Problema proposto> No texto sobre espermatozoides e defesa imunológica, quais partes de uma casa são citadas na analogia do cupim? Liste todas.
------ Trecho para leitura ------
Ciência

Espermatozoides podem ter ação como defesa imunológica

Jorge Hallak encabeça estudo, ainda não concluído e conduzido na Faculdade de Medicina da USP, o qual identifica nos gametas masculinos a capacidade de apresentarem resposta imunológica semelhante ao mecanismo de defesa celular observado em células do sistema imunológico
Imagem: Jorge Hallak et al./Andrology

Texto: Jornal da USP

Estudo brasileiro revela função inédita do espermatozoide: foi encontrado pela primeira vez em mamíferos uma função não reprodutiva dos espermatozoides. As descobertas indicam que os gametas masculinos infectados pelo vírus sars-cov-2 podem apresentar resposta imunológica semelhante ao mecanismo de defesa celular observado em células do sistema imunológico em resposta a infecções. O professor Jorge Hallak, da Faculdade de Medicina da USP e do Grupo de Saúde Masculina do Instituto de Estudos Avançados (IEA), que também encabeçou a pesquisa, está otimista com as perspectivas de novas descobertas: “Estamos estudando abrir uma nova linha de pesquisa gigantesca. Nós não sabemos se isso aqui só foi visto agora na covid, provavelmente deve existir em outras doenças e nunca foi relatado”.

Uma descoberta inédita

Enquanto trabalhava no Hospital das Clínicas no auge da pandemia, Jorge Hallak começou a estudar a relação entre os testículos e o coronavírus. Algumas descobertas interessantes foram feitas: “Dentre elas, nós vimos, por exemplo, que os pacientes que faleceram tinham o vírus presente em todas as células do testículo. Ou seja, como se uma casa estivesse inteira com cupim (em analogia ao vírus): subsolo, janela, teto, telhado, tudo. Então, achamos isso muito impactante”. Mais curioso ainda foi o achado posterior: apesar de vir de um órgão repleto de vírus, o sêmen ejaculado não apresentava carga viral de covid.
------ Dados extraídos ------
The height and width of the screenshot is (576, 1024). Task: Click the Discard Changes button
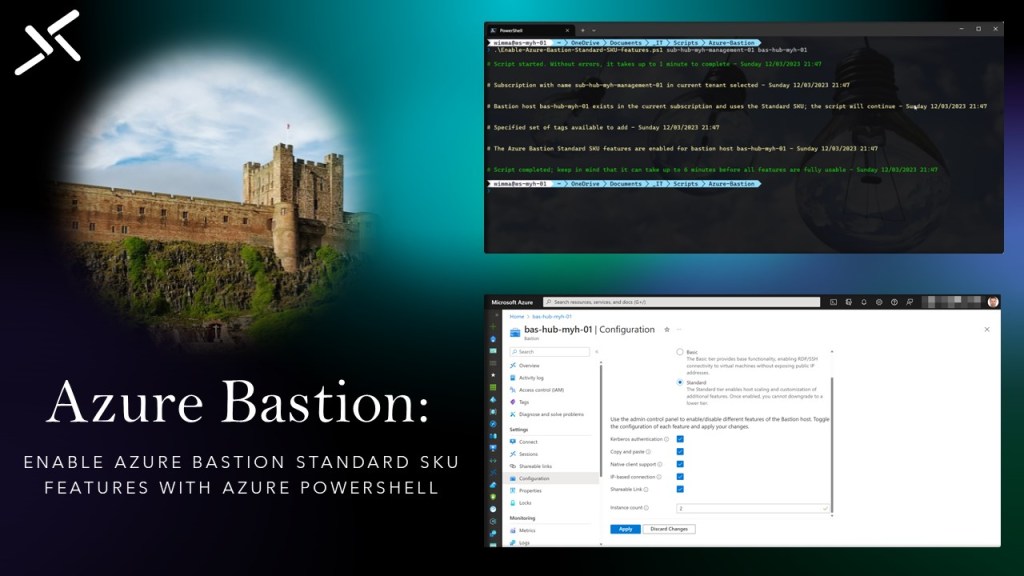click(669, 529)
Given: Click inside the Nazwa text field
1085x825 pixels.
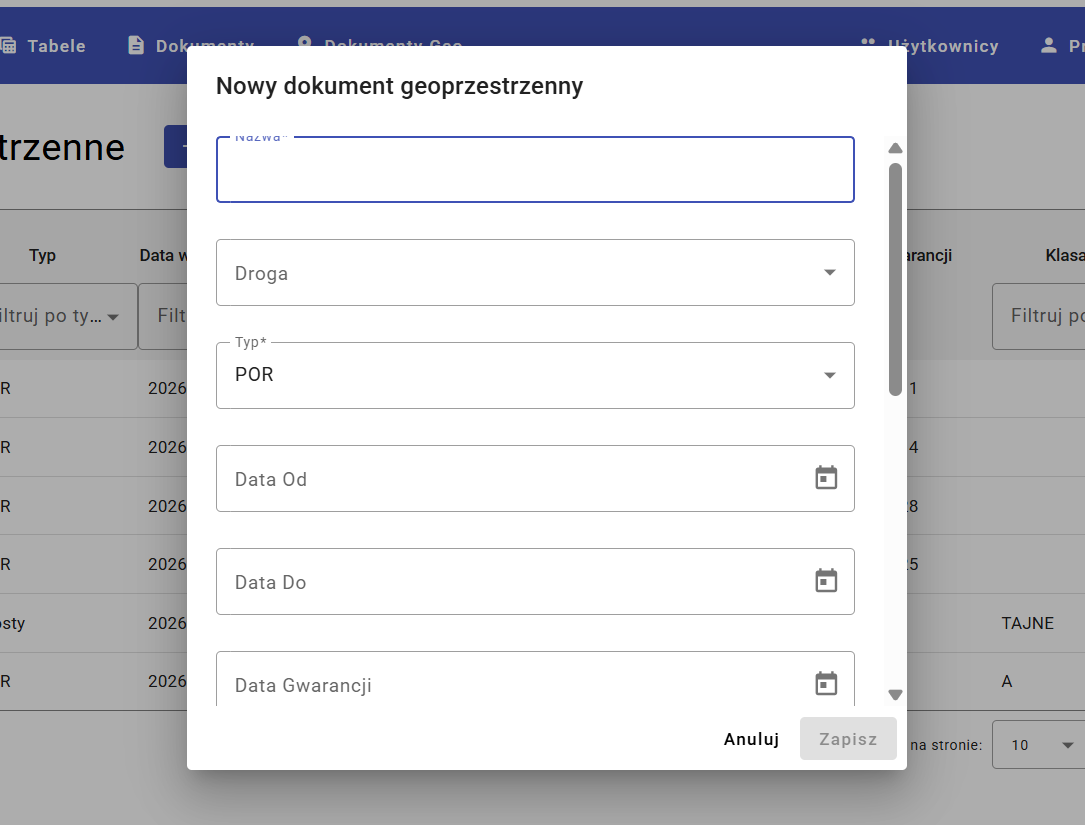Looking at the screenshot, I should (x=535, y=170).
------
------ Dados extraídos ------
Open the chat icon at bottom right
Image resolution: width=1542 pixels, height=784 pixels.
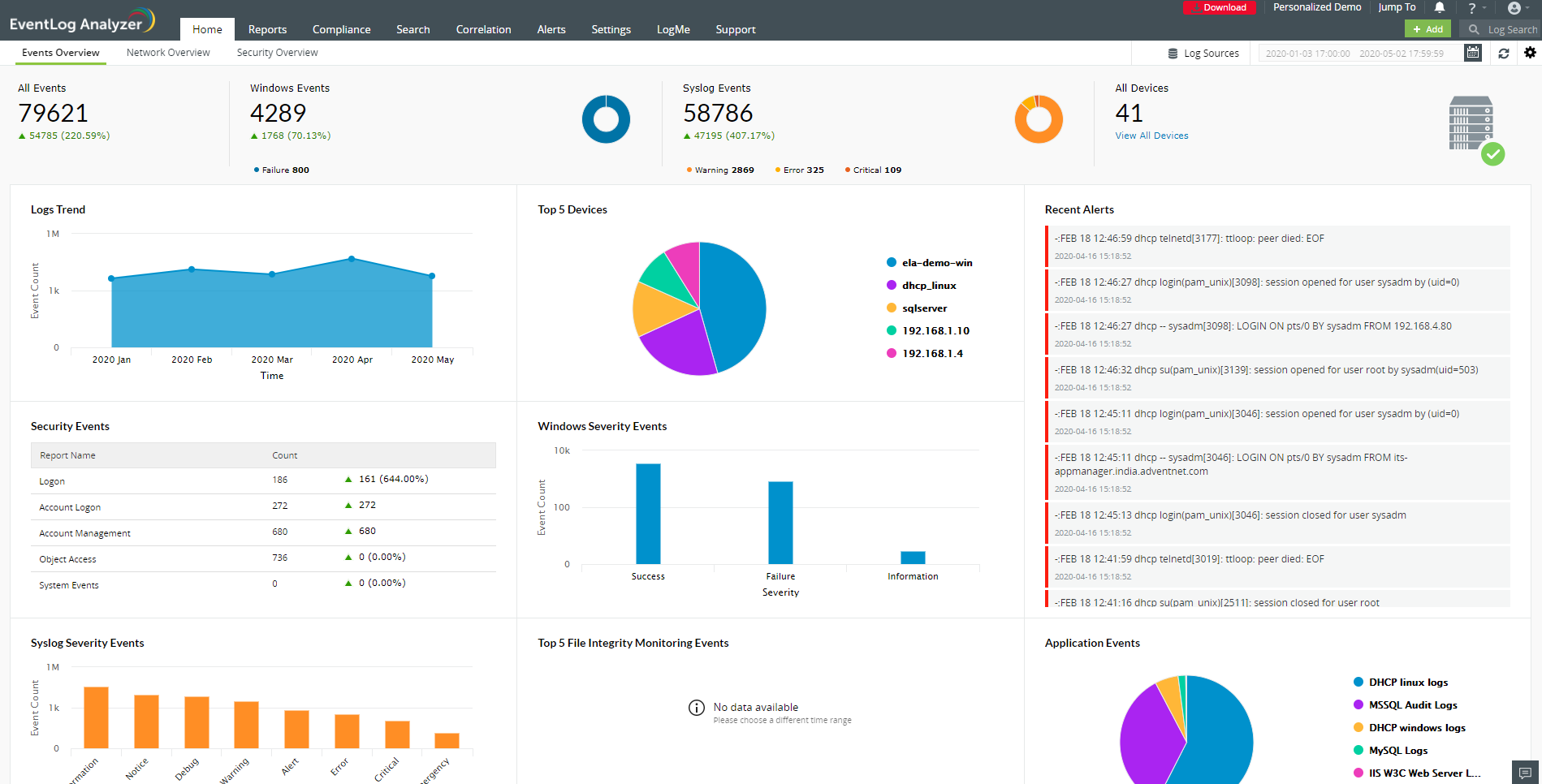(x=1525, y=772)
------
Resposta do exercício> Subsolo, janela, teto e telhado.